Exercise description
Search the records for "icon" and copy each line that holds it.
#### Recorded data ####
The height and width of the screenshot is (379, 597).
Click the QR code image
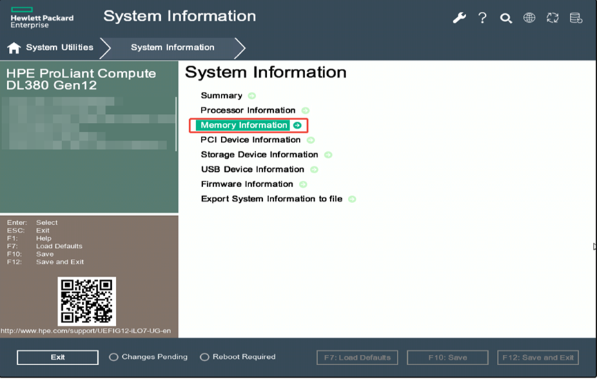point(86,301)
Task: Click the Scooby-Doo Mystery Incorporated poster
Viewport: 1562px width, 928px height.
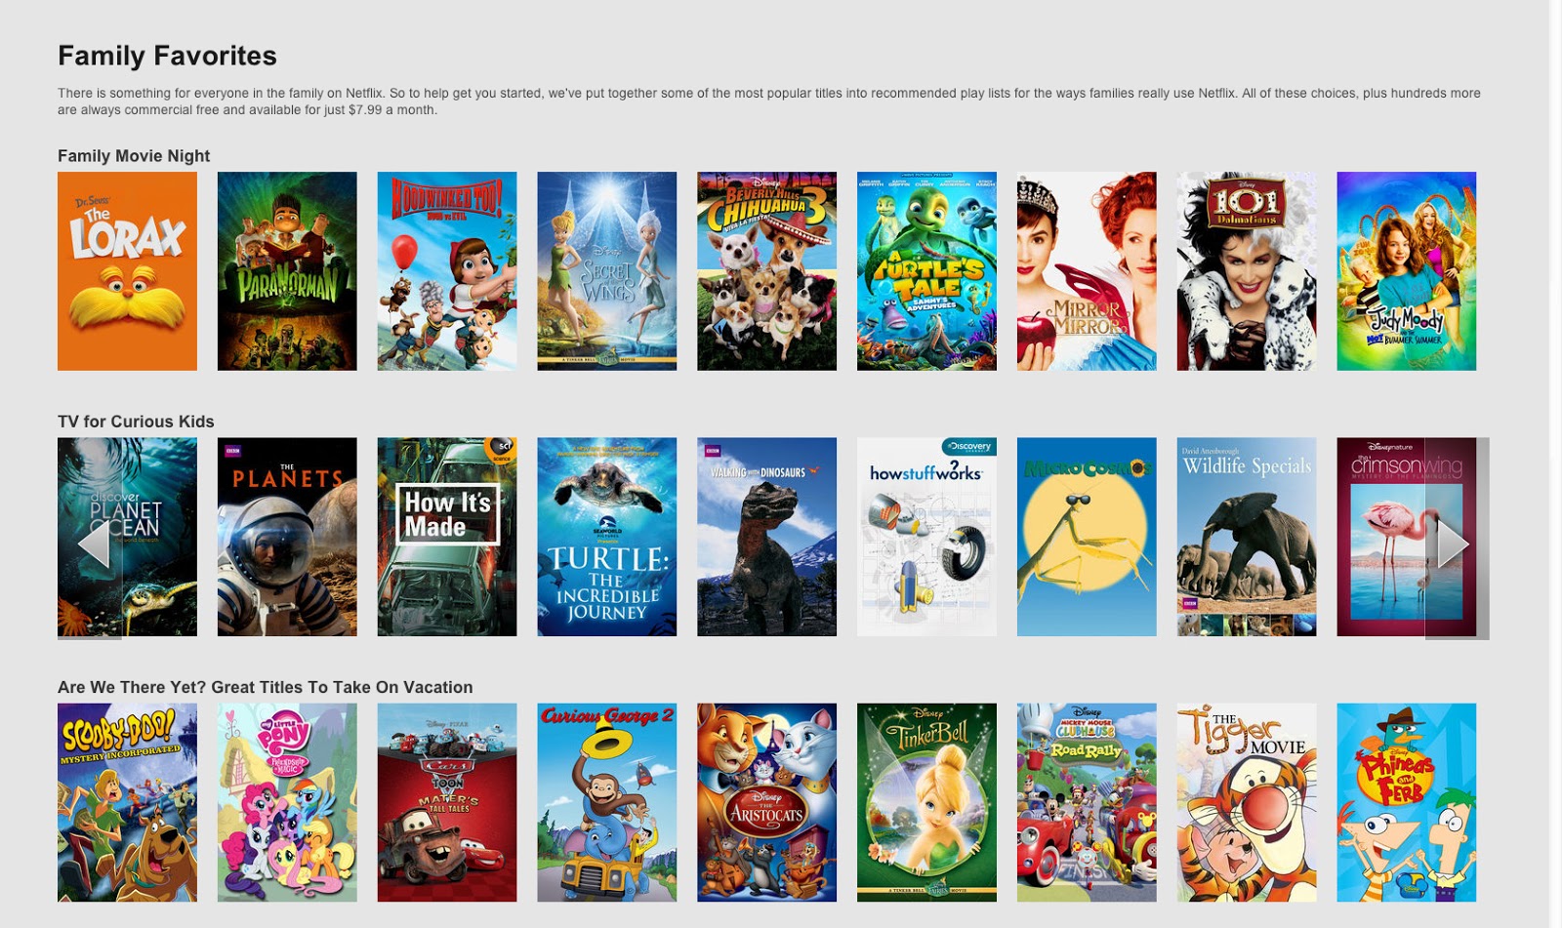Action: coord(127,802)
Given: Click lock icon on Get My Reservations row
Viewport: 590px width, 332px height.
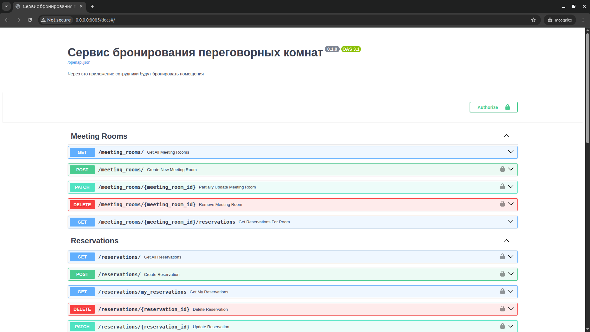Looking at the screenshot, I should [502, 291].
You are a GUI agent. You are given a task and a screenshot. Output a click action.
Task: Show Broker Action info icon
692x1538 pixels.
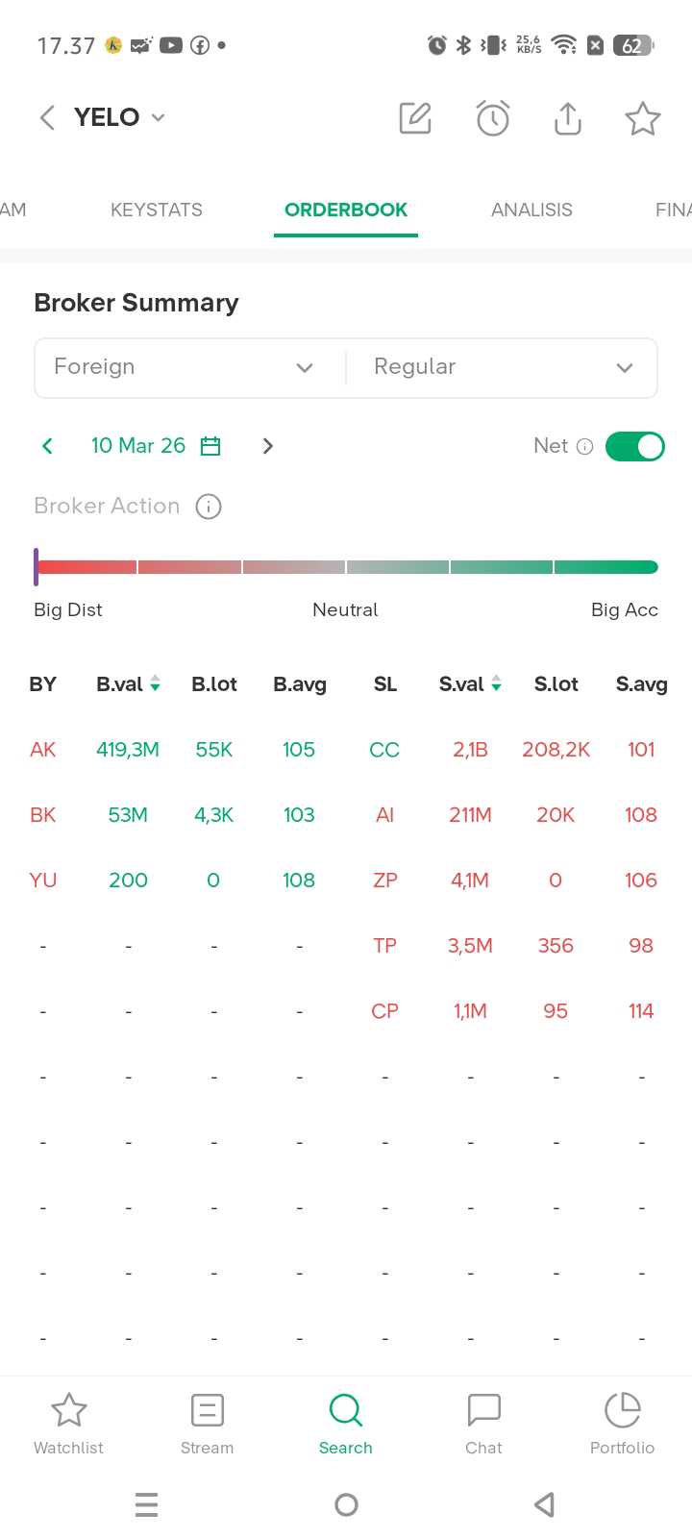coord(209,507)
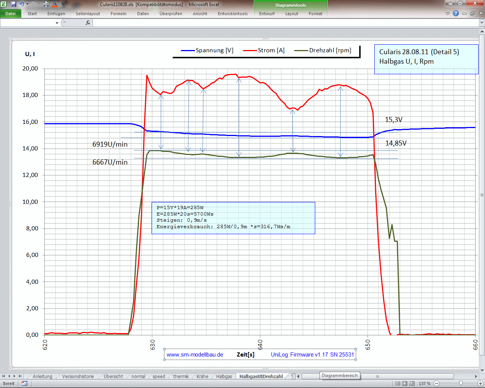Switch to Page Layout view button
Viewport: 485px width, 388px height.
(405, 383)
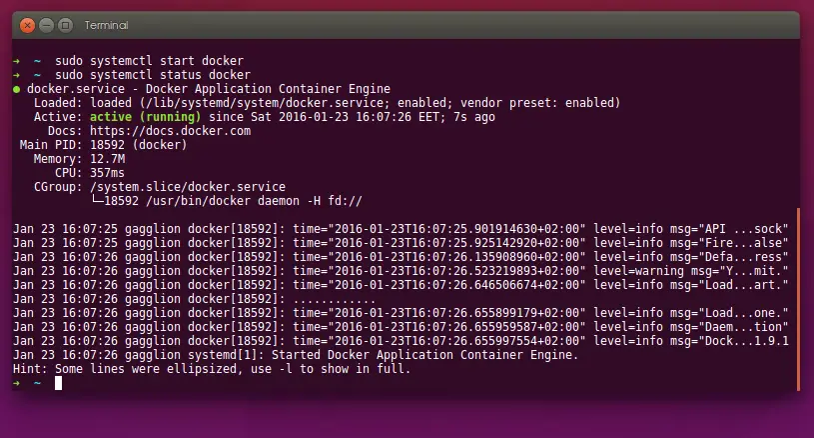Open the https://docs.docker.com link

click(170, 131)
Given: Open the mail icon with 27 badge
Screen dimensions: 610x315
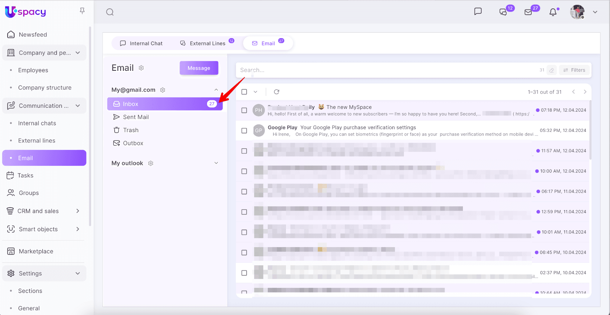Looking at the screenshot, I should pos(528,12).
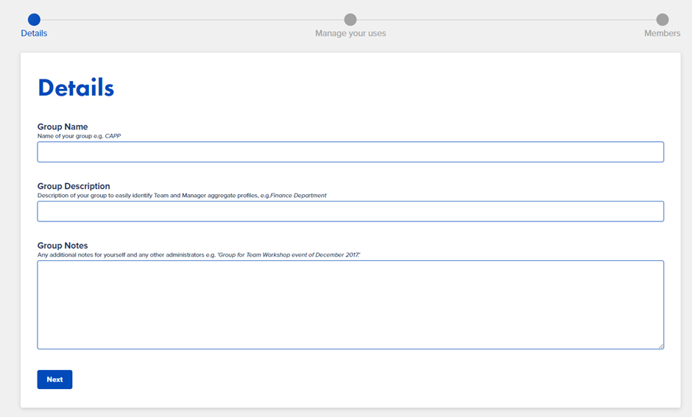The height and width of the screenshot is (417, 692).
Task: Click the Group Description field label
Action: [x=74, y=186]
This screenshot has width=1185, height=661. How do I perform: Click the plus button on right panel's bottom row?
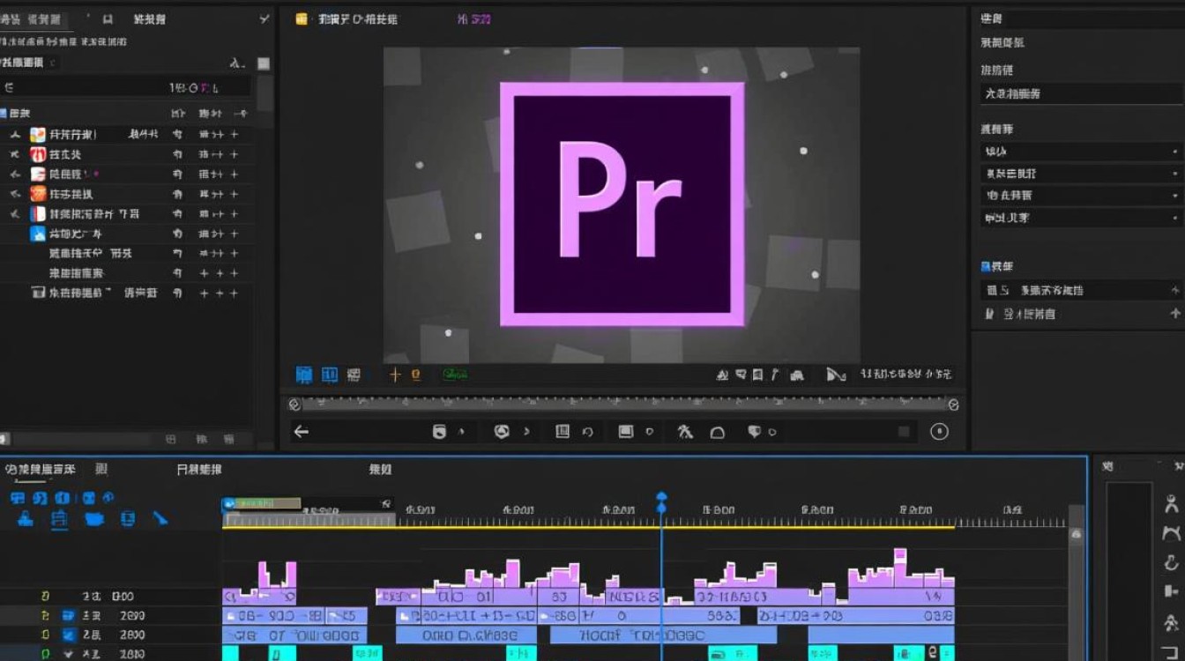pos(1174,314)
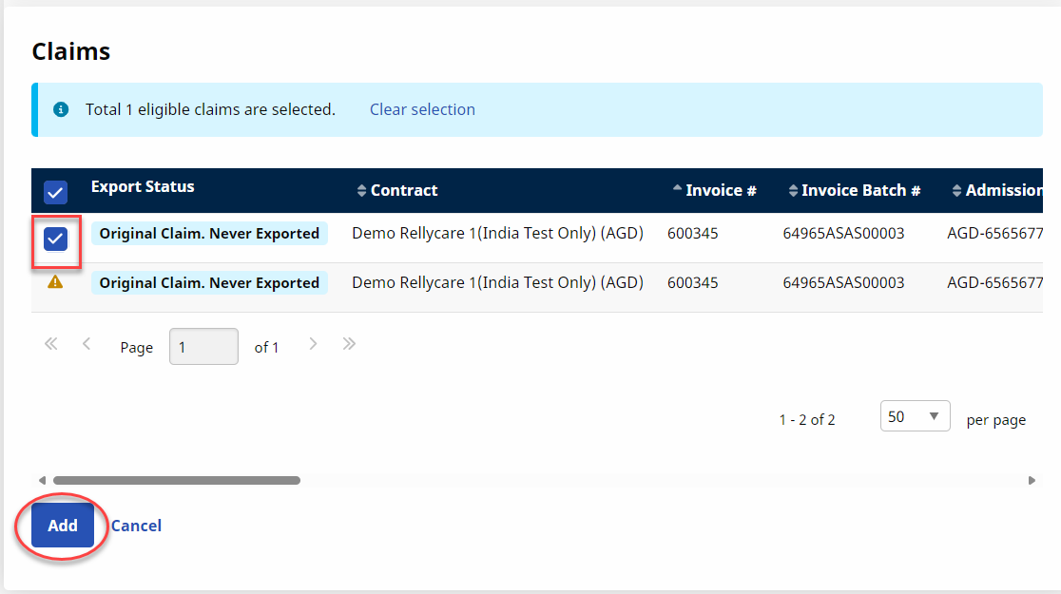Click the Export Status column header
The image size is (1061, 594).
pos(143,187)
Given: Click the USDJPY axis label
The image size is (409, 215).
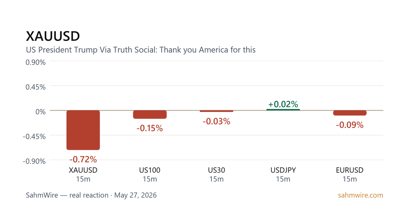Looking at the screenshot, I should pyautogui.click(x=283, y=170).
####
Answer box
Given: Click lock icon on Get My Reservations row
Task: Show Broker Action info icon
Given: Open the mail icon with 27 badge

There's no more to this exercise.